* **What the task asks**:
Print exactly the line with "Where should I click to: Open" and every line after it, through the final line of the material below.

* **Records provided**:
-=-=-=-=-
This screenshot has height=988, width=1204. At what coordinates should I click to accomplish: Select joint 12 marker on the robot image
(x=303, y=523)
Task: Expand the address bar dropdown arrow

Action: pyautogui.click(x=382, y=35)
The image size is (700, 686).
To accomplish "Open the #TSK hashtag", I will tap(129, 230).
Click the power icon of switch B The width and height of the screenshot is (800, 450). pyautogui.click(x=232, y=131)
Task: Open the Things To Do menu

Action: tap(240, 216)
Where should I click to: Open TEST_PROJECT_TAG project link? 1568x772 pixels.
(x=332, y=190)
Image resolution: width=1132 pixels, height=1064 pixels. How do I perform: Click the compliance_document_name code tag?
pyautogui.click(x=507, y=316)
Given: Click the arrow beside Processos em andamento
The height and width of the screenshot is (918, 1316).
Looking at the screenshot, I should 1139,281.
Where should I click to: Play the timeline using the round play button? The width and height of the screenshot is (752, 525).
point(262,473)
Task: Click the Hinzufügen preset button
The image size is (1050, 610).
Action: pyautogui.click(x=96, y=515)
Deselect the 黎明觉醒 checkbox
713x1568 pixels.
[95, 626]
-=-=-=-=-
* **Answer section**:
Where should I click to: Open TEST_PROJECT_TAG project link? 1568x772 pixels.
(x=332, y=190)
Image resolution: width=1132 pixels, height=1064 pixels. How do I perform: Click the compliance_document_name code tag?
pyautogui.click(x=507, y=316)
Given: Click the arrow beside Processos em andamento
The height and width of the screenshot is (918, 1316).
Looking at the screenshot, I should 1139,281.
Where should I click to: Play the timeline using the round play button? The width and height of the screenshot is (752, 525).
point(262,473)
Task: Click the Hinzufügen preset button
The image size is (1050, 610).
Action: pyautogui.click(x=96, y=515)
Deselect the 黎明觉醒 checkbox
713x1568 pixels.
[95, 626]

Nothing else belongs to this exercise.